▶ **Supplied entries**
════════════════════
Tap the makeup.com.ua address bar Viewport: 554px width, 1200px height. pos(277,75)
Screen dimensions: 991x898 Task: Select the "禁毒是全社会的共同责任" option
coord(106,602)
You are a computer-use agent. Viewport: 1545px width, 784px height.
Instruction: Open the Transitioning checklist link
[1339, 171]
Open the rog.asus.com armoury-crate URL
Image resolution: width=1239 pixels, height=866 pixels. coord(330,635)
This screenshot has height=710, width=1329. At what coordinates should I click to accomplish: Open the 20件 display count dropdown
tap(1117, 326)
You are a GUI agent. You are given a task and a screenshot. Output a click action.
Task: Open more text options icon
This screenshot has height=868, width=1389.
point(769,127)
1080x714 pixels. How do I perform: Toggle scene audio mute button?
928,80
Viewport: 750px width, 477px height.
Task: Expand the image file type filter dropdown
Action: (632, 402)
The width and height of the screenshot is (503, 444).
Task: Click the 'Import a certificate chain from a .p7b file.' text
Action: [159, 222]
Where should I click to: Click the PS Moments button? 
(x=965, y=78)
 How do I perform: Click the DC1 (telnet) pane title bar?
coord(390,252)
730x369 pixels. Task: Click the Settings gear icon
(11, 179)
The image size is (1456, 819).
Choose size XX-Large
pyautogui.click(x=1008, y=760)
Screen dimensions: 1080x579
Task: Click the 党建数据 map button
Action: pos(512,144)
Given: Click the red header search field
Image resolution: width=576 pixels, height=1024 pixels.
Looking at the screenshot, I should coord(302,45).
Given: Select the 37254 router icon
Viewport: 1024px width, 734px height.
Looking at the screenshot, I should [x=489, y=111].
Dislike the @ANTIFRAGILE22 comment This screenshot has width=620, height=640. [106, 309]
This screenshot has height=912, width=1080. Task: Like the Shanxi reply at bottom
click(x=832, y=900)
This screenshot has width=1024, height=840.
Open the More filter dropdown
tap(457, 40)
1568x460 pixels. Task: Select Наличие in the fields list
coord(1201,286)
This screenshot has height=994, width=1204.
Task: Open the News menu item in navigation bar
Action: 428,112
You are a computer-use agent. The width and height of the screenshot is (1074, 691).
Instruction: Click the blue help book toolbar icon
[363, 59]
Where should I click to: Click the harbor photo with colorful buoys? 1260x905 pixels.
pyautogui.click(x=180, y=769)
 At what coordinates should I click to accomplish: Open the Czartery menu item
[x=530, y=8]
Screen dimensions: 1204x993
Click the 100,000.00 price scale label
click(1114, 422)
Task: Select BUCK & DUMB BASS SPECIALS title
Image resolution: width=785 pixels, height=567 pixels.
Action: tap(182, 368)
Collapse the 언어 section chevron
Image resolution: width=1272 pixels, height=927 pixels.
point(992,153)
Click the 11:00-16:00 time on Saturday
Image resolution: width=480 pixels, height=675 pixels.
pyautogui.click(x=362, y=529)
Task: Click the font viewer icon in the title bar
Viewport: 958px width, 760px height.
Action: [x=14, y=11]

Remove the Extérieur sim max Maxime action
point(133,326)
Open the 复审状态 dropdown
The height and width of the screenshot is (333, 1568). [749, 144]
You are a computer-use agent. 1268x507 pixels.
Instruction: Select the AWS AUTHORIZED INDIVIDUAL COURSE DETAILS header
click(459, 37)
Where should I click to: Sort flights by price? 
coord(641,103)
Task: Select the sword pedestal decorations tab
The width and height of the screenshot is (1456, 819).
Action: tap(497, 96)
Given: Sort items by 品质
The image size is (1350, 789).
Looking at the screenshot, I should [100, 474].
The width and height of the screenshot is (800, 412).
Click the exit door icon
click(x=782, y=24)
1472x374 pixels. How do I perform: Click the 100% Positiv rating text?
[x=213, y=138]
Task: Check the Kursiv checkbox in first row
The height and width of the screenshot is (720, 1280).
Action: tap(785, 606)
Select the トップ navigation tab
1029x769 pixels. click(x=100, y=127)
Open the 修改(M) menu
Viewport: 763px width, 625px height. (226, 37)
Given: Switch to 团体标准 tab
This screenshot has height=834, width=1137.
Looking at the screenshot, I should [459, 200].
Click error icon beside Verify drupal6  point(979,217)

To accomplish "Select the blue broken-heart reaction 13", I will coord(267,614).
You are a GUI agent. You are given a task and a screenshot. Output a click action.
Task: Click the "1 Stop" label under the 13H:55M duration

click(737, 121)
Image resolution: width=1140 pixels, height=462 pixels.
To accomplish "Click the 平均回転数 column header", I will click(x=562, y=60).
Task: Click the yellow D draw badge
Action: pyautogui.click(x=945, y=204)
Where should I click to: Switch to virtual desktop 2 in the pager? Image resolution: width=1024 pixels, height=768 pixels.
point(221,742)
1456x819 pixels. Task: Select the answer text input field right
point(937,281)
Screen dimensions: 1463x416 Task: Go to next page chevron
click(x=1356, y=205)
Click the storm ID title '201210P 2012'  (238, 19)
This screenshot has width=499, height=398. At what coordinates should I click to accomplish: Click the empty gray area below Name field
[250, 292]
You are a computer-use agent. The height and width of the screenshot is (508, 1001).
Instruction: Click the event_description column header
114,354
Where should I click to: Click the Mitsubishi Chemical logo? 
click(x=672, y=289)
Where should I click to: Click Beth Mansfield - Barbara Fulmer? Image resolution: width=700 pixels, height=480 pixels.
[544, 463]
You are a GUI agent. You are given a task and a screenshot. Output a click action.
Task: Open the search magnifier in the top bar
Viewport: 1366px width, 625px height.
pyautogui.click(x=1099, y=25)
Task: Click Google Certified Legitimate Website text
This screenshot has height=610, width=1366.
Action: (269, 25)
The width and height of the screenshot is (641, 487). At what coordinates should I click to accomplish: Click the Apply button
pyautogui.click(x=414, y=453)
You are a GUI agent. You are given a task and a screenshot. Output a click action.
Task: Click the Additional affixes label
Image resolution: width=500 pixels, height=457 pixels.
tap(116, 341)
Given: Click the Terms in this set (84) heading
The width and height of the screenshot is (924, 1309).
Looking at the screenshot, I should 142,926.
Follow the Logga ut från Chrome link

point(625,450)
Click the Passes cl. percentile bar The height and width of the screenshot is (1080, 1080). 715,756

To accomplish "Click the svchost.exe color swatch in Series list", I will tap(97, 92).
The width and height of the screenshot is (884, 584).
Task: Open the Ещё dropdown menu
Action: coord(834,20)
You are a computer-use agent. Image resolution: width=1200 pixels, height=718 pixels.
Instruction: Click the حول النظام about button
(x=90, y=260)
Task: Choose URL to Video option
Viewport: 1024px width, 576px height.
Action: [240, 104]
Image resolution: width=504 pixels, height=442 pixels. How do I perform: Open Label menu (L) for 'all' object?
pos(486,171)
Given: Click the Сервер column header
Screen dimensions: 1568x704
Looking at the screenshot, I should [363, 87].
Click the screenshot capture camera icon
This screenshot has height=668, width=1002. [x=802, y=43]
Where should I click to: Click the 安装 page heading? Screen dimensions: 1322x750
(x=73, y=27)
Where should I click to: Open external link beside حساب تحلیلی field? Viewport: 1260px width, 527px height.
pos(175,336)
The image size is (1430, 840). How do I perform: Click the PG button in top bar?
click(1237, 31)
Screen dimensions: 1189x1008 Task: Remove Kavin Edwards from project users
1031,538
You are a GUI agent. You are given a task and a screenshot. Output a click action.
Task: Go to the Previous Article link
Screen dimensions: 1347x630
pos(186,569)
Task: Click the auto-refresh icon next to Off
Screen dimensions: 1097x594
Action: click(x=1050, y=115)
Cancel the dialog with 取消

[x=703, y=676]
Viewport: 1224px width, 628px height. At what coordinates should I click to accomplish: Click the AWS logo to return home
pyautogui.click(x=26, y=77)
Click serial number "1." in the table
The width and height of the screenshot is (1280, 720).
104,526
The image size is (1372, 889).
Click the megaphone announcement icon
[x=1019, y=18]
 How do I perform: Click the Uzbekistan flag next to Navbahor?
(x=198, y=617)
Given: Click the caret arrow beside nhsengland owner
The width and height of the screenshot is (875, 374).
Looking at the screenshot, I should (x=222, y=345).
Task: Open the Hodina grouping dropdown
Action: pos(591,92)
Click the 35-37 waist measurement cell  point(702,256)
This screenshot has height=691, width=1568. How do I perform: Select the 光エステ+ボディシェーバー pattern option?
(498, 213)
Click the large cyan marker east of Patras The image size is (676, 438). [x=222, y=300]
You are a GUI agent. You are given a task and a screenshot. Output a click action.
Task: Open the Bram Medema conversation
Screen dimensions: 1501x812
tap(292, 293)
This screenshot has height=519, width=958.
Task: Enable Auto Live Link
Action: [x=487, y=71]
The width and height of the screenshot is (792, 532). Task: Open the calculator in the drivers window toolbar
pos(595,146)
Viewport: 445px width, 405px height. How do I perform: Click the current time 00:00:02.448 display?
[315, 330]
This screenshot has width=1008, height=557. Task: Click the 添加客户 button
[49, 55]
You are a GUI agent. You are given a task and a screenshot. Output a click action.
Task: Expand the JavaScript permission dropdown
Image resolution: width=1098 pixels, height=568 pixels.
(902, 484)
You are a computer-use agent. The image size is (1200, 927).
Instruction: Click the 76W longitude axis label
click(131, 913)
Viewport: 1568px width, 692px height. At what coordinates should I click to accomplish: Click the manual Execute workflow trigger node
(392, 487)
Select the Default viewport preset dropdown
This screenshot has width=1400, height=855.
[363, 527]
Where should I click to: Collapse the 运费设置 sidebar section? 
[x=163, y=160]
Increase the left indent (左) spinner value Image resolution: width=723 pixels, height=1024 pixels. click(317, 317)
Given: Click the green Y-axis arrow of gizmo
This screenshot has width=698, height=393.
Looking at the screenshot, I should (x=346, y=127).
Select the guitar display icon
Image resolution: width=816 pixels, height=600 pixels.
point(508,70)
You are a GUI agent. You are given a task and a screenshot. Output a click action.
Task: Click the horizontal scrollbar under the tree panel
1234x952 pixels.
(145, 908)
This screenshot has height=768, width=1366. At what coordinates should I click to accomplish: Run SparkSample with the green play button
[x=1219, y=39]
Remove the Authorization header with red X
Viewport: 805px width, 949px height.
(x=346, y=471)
════════════════════
▶ **Task directions**
From the records above, retype only the lines starting at the line that contains "Task: Open the Bram Medema conversation" and ending at the line that contains "Given: Click the green Y-axis arrow of gizmo", both included.

▶ **Response box**
Task: Open the Bram Medema conversation
Screen dimensions: 1501x812
tap(292, 293)
This screenshot has height=519, width=958.
Task: Enable Auto Live Link
Action: [x=487, y=71]
The width and height of the screenshot is (792, 532). Task: Open the calculator in the drivers window toolbar
pos(595,146)
Viewport: 445px width, 405px height. How do I perform: Click the current time 00:00:02.448 display?
[315, 330]
This screenshot has width=1008, height=557. Task: Click the 添加客户 button
[49, 55]
You are a GUI agent. You are given a task and a screenshot. Output a click action.
Task: Expand the JavaScript permission dropdown
Image resolution: width=1098 pixels, height=568 pixels.
(902, 484)
You are a computer-use agent. The image size is (1200, 927).
Instruction: Click the 76W longitude axis label
click(131, 913)
Viewport: 1568px width, 692px height. At what coordinates should I click to accomplish: Click the manual Execute workflow trigger node
(392, 487)
Select the Default viewport preset dropdown
This screenshot has width=1400, height=855.
[363, 527]
Where should I click to: Collapse the 运费设置 sidebar section? 
[x=163, y=160]
Increase the left indent (左) spinner value Image resolution: width=723 pixels, height=1024 pixels. click(317, 317)
Given: Click the green Y-axis arrow of gizmo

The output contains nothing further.